High energy costs force tough choices—but Germany's experts say no to quick fixes. Will long-term gas deals and strict climate policies stabilize the market?

The image shows a graph on a white background with text that reads "fuel prices in the United...
The image shows a graph on a white background with text that reads "fuel prices in the United States". The graph is composed of two lines, one in blue and one in green, that represent the prices of fuel in each state. The blue line is steadily increasing, indicating a decrease in fuel prices over time. The green line is slightly higher than the blue line, indicating an increase in prices. The text is written in a bold font and is centered on the graph.

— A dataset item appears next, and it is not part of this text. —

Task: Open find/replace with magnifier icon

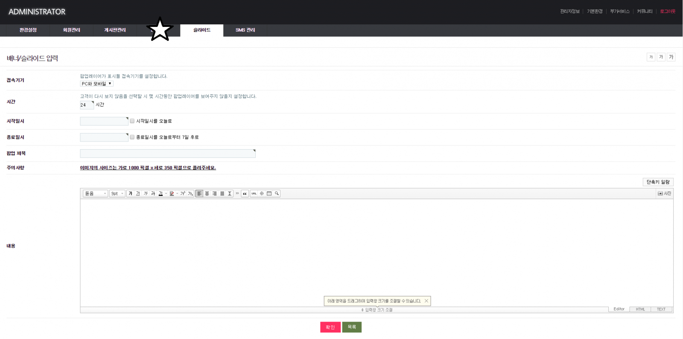Action: [277, 194]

Wealthy Advisors Oppose State Relief on Fuel Prices - Germany rejects fuel price cuts, backs long-term gas deals over market intervention

A panel advising German Economy Minister Katherina Reiche has rejected proposals to ease fuel prices through market intervention. The group also urged Germany to secure long-term gas deals while resisting calls to weaken the EU's carbon pricing system. Their recommendations come as energy costs remain high across Europe.

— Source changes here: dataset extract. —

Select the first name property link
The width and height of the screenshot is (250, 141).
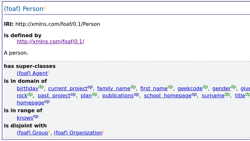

The European Commission has similarly resisted pressure to relax CO₂ pricing rules under the EU Emissions Trading System (ETS). Officials warn that such changes would threaten climate targets and discourage investments in green energy.

The advisory panel argued that recent fuel price increases reflect natural market forces responding to supply shortages. Instead of intervening with price caps, windfall taxes, or fuel discounts, they stressed the need for cost-effective policies. One key suggestion was for Germany to negotiate long-term gas supply contracts to stabilise future energy costs.

At the same time, the panel endorsed domestic gas extraction through fracking. This move aims to reduce reliance on imports while maintaining energy security. However, they firmly opposed any weakening of the EU ETS, including adjustments to carbon pricing mechanisms.

Meanwhile, the European Commission has held firm on its stance. Despite calls from EU leaders to review the ETS by July 2026, no immediate changes are planned. Commission President Ursula von der Leyen is instead exploring a gas price cap, but the ETS remains untouched. Officials insist that altering carbon pricing would undermine climate efforts and penalise companies that have already invested in decarbonisation.

The panel's recommendations and the Commission's position signal a continued focus on market-based solutions and long-term energy security. Germany is now expected to pursue stable gas contracts while maintaining strict carbon pricing rules. Both moves aim to balance affordability with climate commitments without resorting to short-term price controls.